Basically, you're suggesting that people *understand* and accept that Kindles' primary role is as an Amazon storefront and use it as such, whereas Nook customers are more likely to see it as a vehicle for free content...
Interesting thought...

eBooks is such a new business that nobody really understands how consumers behavior breaks out.

If it holds into the larger population (internet communities being self-selecting samples and all-that) it might explain the puzzling assertions that Nook is a money-losing operation despite its size. By all rights, 29% of the US market *should* be a money maker. But if a portion of that installed base is composed of non-buyers, the razor/blade model falls apart. Trouble lies that way.
I was pretty surprised when I joined the two B&N forums. The most popular thread was the Philly library thread and how to join and discussions of joining other libraries and lending. In talking with people looking at readers and trying to decide, the number one thing they said about nook was, "library access." Not touch, not local store--it was library access over and over. As kindle became library-usable, some of those same conversations appeared on Kindle forums, but NOTHING like the popularity I saw on Nook forums.

When a friend of mine was considering a reader, she wanted a Kindle--but was leaning to the nook because of library books until I mentioned that Kindle had just announced the library lending would be live shortly. She bought the kindle.

COMPLETELY anecdotal evidence, my sales took a pretty big hit when Kindle library lending became available.

I still see the same pattern on the Nook forums that I am on--new threads asking for the best lending groups and that sort of thing.
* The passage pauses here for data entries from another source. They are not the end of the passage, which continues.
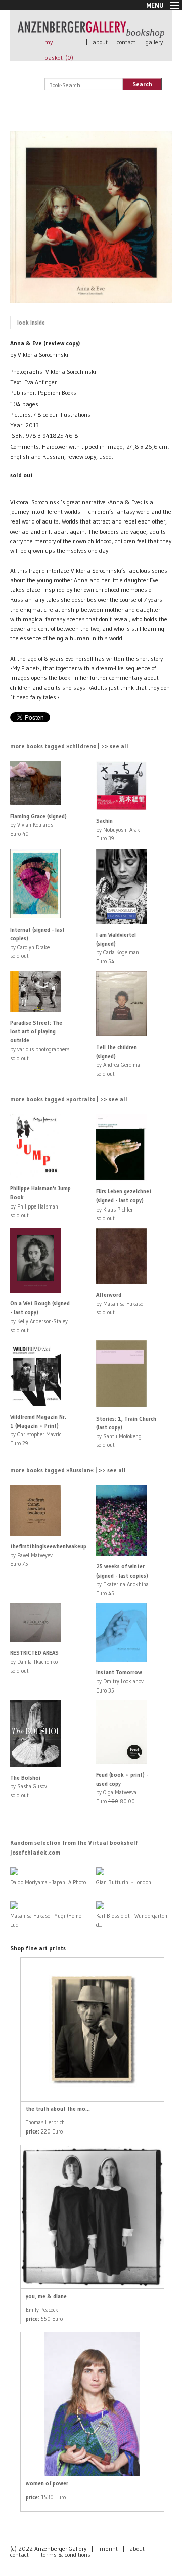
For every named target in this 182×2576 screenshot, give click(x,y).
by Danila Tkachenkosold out (34, 1661)
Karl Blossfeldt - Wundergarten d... (131, 1920)
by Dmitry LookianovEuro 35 (120, 1681)
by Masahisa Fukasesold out (119, 1303)
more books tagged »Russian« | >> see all (68, 1470)
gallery (154, 42)
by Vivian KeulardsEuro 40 (38, 825)
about (100, 42)
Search (142, 84)
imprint (108, 2548)
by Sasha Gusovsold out (28, 1786)
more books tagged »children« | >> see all (69, 746)
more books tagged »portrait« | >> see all (68, 1099)
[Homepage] (91, 33)
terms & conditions (65, 2554)
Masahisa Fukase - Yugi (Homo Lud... (45, 1920)
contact (126, 42)
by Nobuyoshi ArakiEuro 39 (119, 829)
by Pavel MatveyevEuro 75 (48, 1555)
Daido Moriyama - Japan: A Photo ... (48, 1887)
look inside (31, 322)
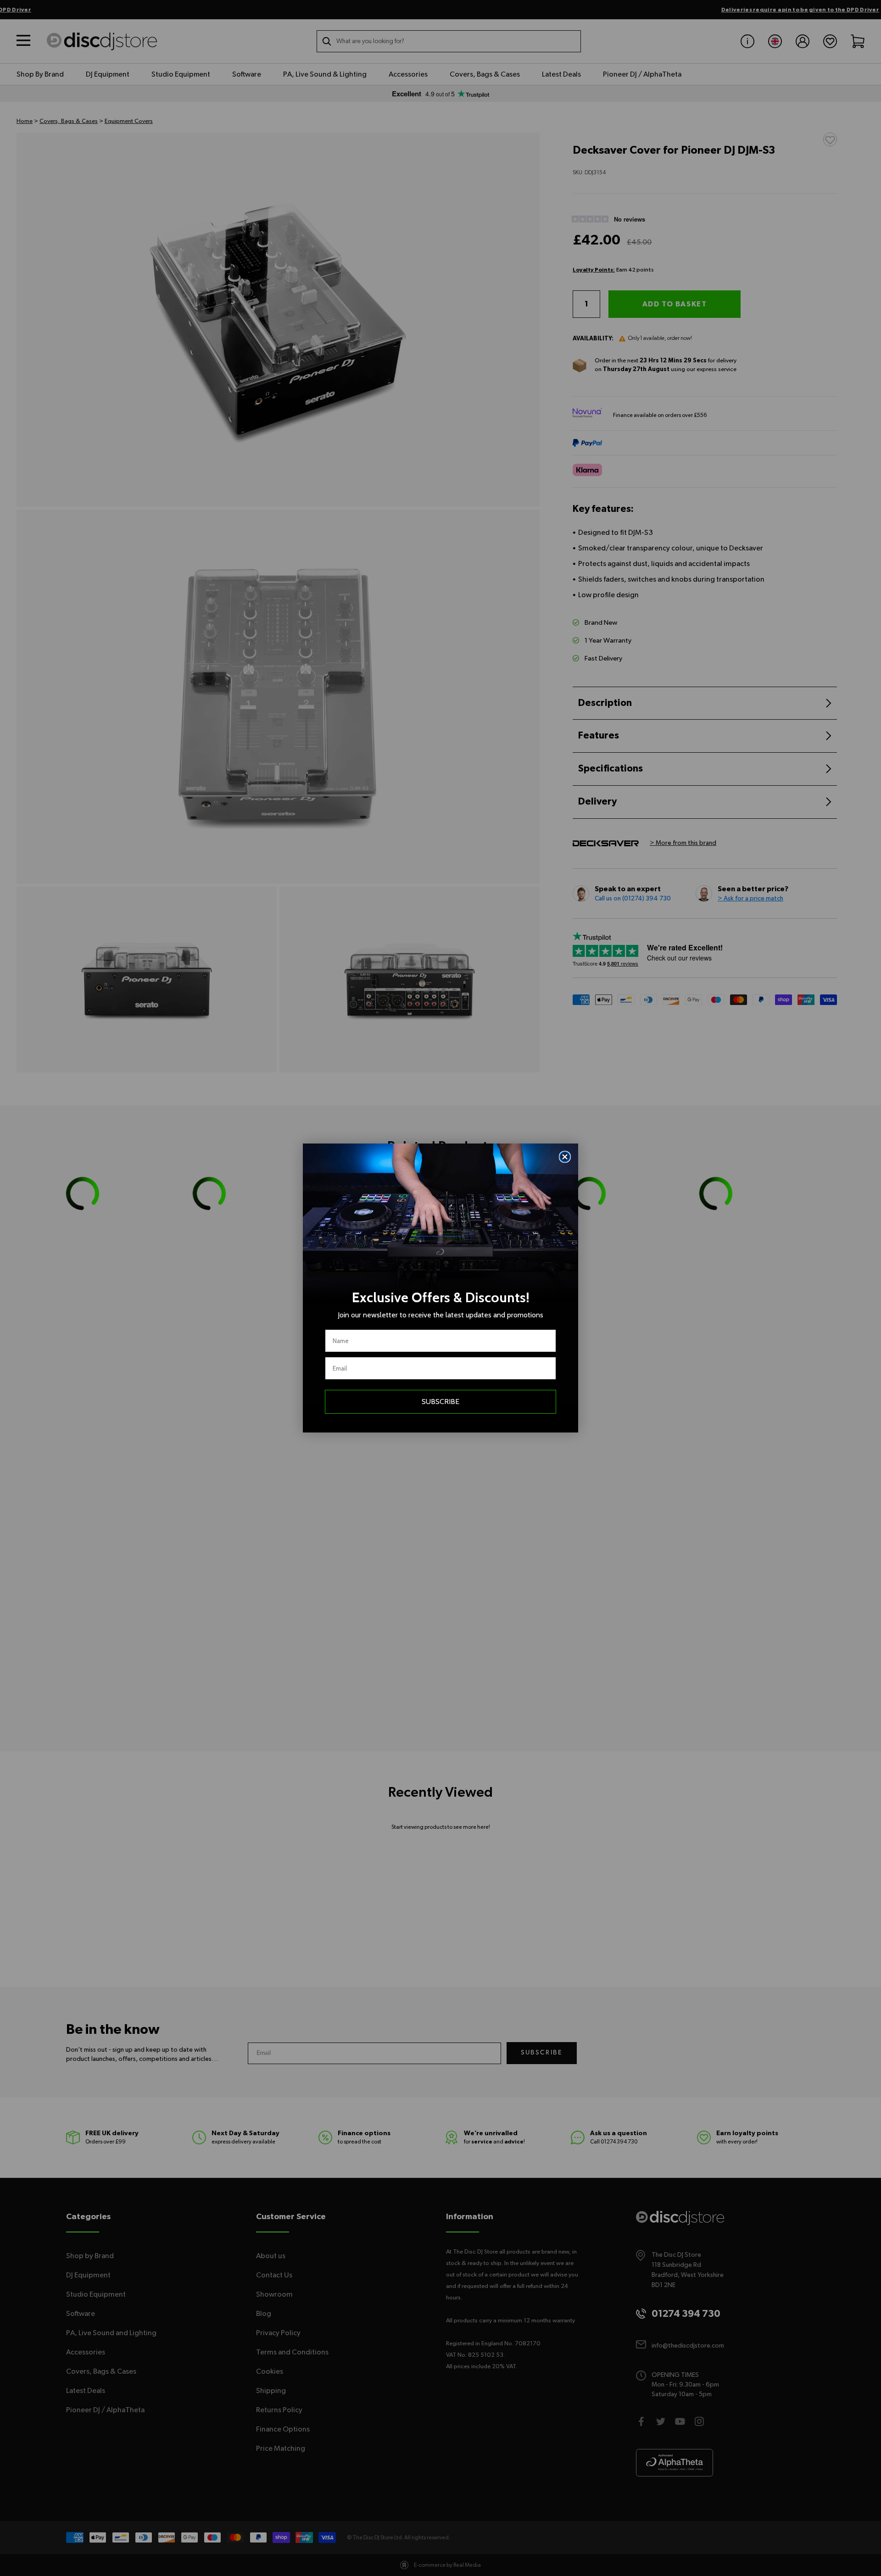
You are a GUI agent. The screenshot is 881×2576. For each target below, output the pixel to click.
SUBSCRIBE (440, 1401)
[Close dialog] (565, 1157)
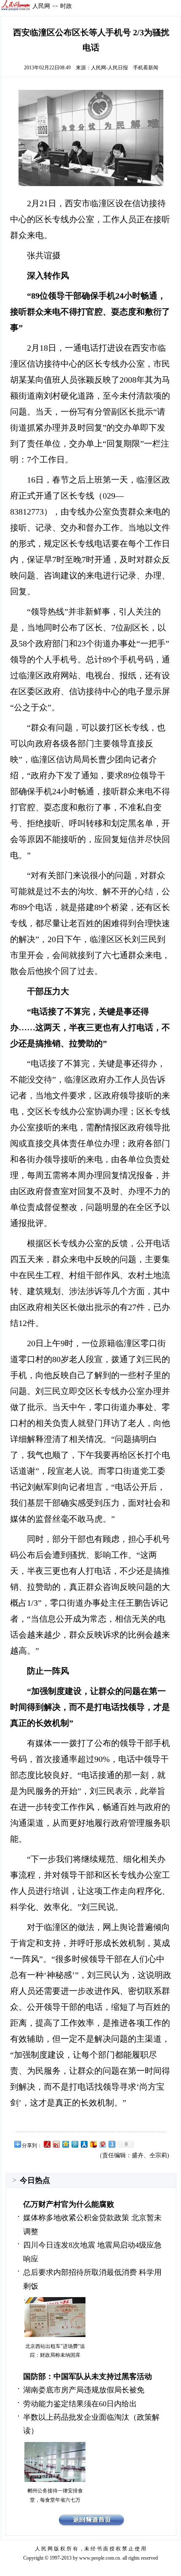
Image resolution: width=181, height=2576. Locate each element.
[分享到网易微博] (102, 2144)
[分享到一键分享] (111, 2144)
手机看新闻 (145, 68)
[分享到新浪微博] (56, 2144)
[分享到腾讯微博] (74, 2144)
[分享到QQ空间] (65, 2144)
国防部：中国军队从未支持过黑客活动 (87, 2376)
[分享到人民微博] (46, 2144)
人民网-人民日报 (109, 68)
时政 (66, 6)
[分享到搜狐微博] (93, 2144)
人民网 (41, 6)
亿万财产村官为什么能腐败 (68, 2204)
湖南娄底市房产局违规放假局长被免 (83, 2390)
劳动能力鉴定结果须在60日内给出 (80, 2404)
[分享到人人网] (83, 2144)
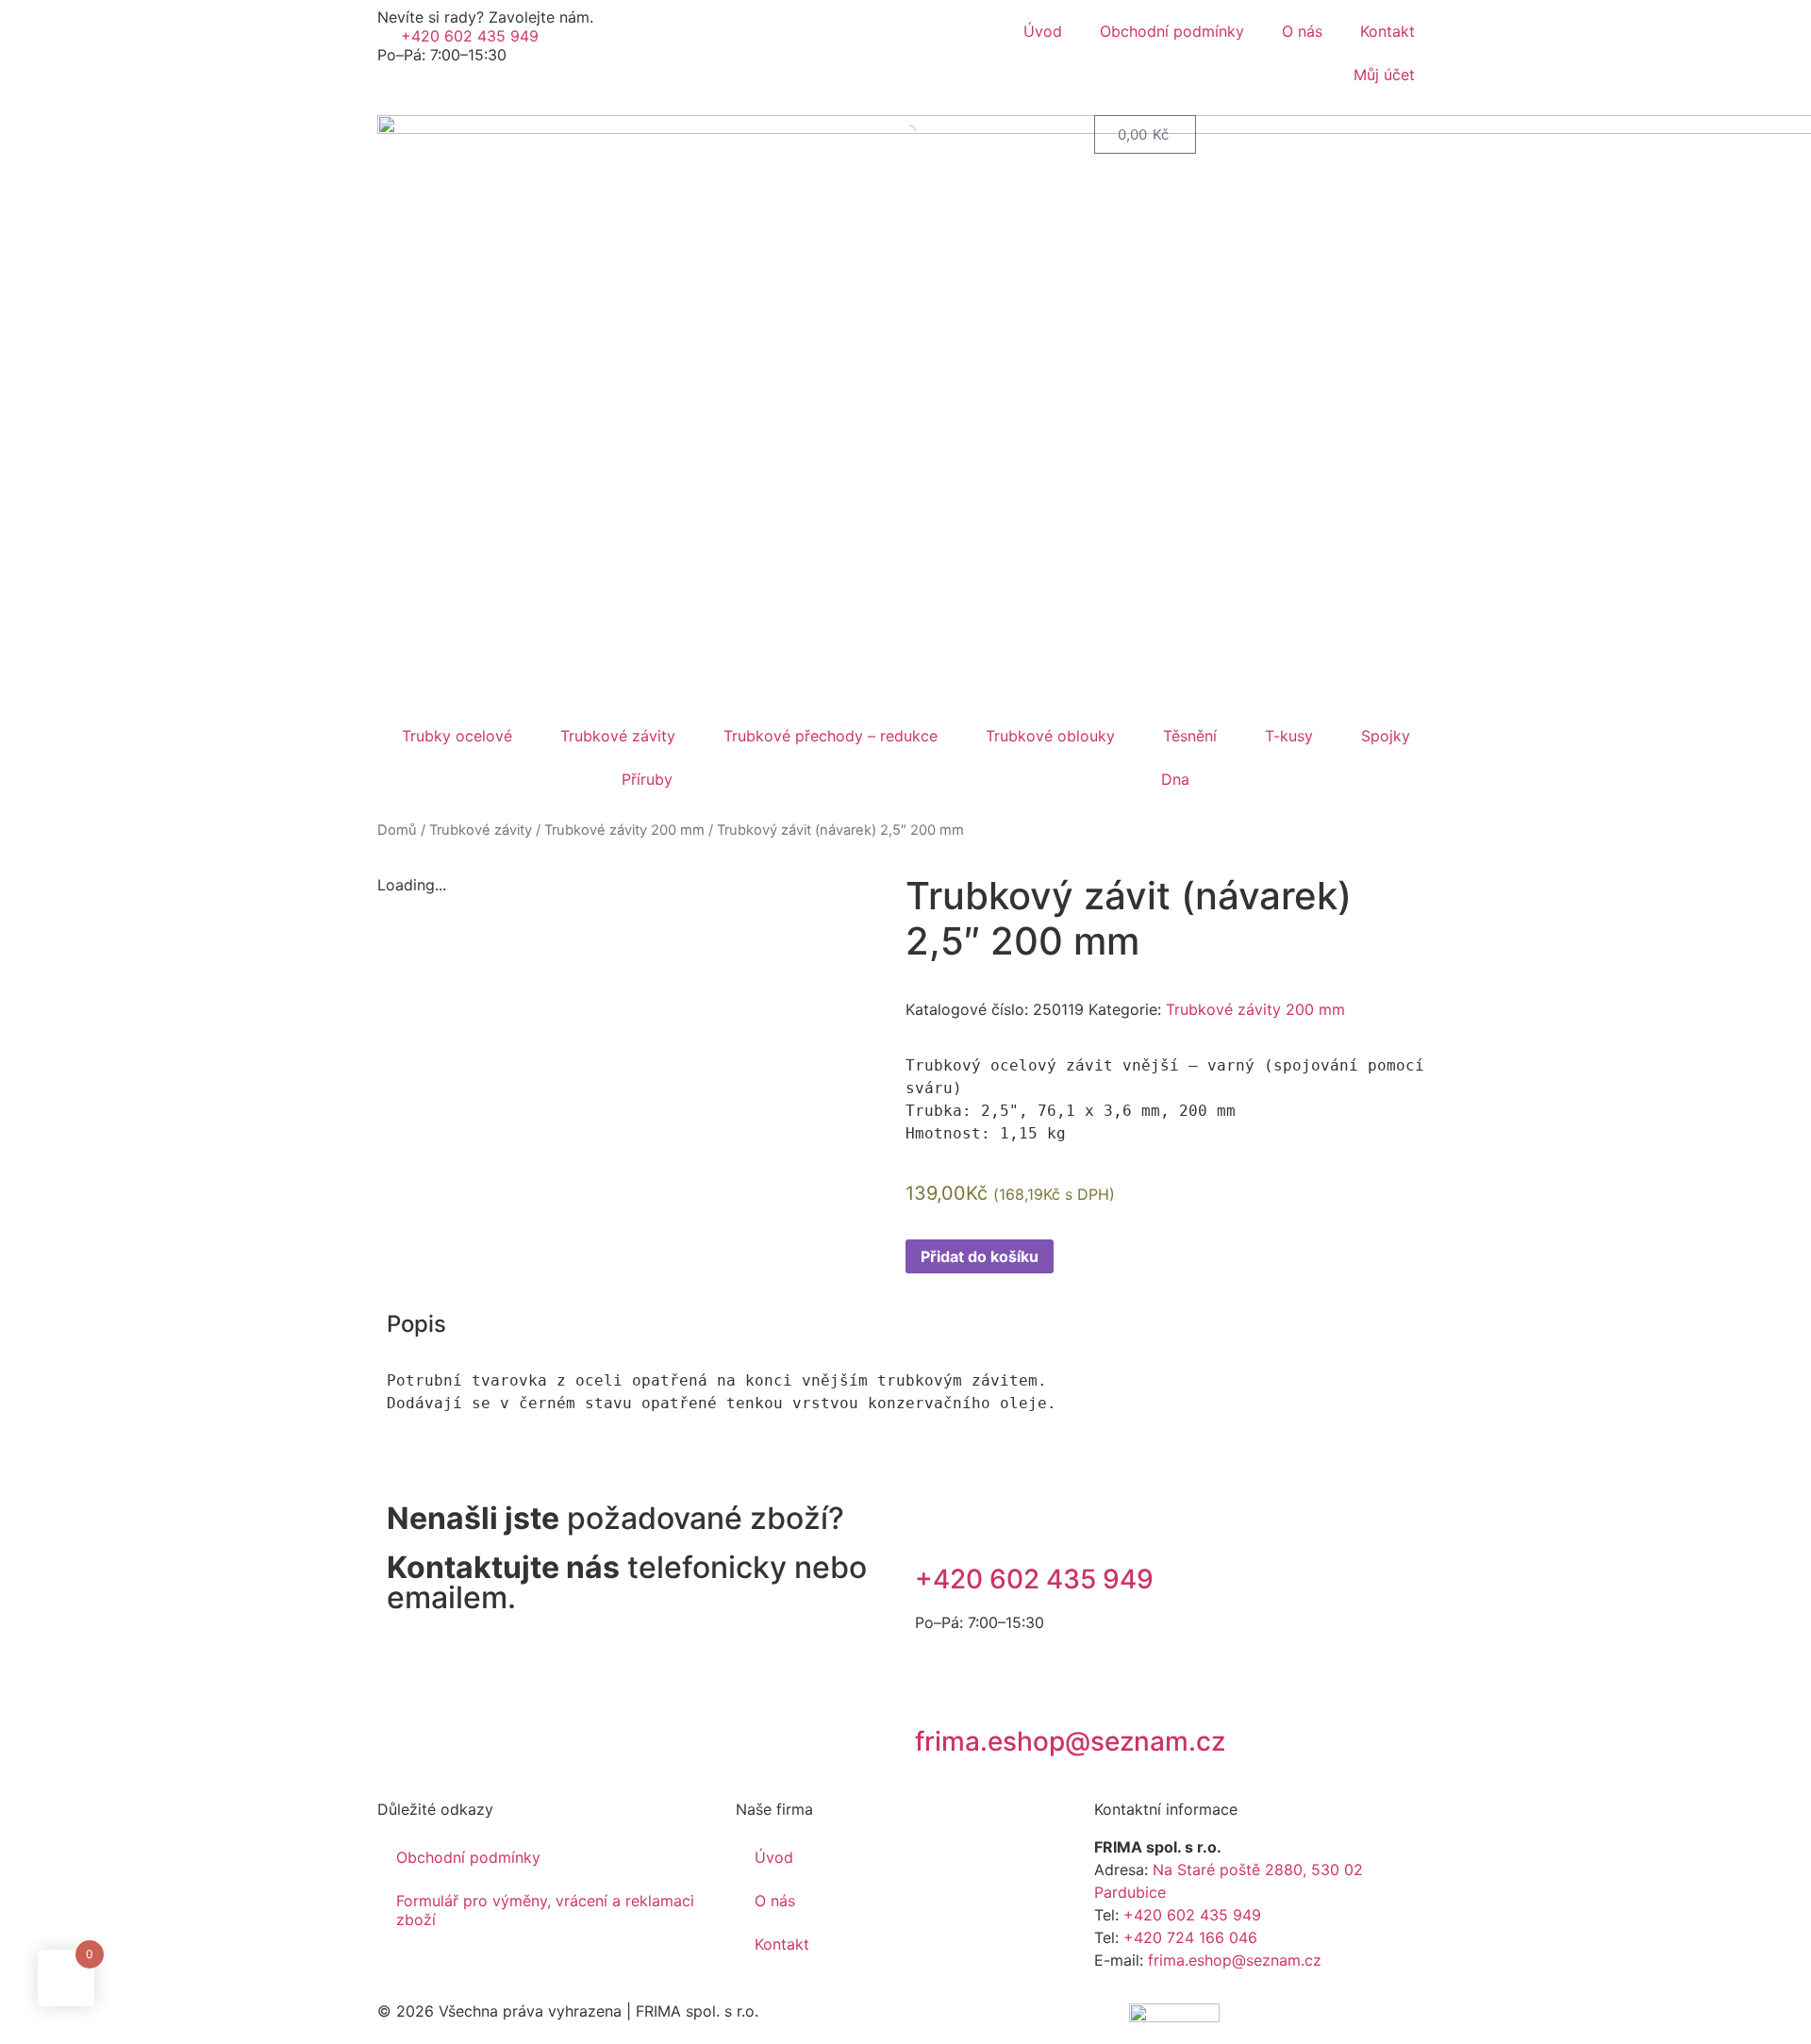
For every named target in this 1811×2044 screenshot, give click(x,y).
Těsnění (1190, 735)
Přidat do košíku (979, 1256)
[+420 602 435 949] (938, 1527)
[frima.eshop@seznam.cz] (938, 1689)
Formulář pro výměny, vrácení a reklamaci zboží (545, 1910)
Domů (397, 830)
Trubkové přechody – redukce (830, 735)
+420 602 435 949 (1034, 1579)
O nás (1302, 31)
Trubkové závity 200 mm (624, 830)
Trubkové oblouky (1050, 735)
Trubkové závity (617, 735)
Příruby (647, 779)
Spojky (1385, 735)
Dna (1175, 779)
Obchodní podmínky (1172, 31)
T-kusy (1289, 735)
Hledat (871, 134)
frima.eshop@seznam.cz (1070, 1741)
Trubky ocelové (457, 735)
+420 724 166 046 (1190, 1937)
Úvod (1042, 31)
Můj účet (1382, 74)
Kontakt (1387, 31)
To a lesser degree I see it on Kindle forums although I'd also say that participation in such forums is down by better than half (Some of the newness wearing off, moving on to other things or now that people know the ins and outs, they don't need forums as much.)

So in some ways I think Nook targeted a different kind of reader (intentionally or unintentionally.) The library feature was and still is a big hit. I have another friend who is a Kindle owner. She has been picking up the freebies as they show up in the thousands, but once library lending started, she began reading more on her kindle--instead of checking out physical copies, she gets the Kindle copies. I don't know if she buys less books as a result of the Kindle library feature--she was always a big library user and nothing is likely to change that.

I don't know what it means for the future of Kindles or Nooks--or B&N, but I think from the start Kindle did view the reader as a way to sell content, whereas I'm not sure B&N had a huge plan either way. The fact that they sold less than expected this Christmas doesn't bode particularly well for the company or the e-readers.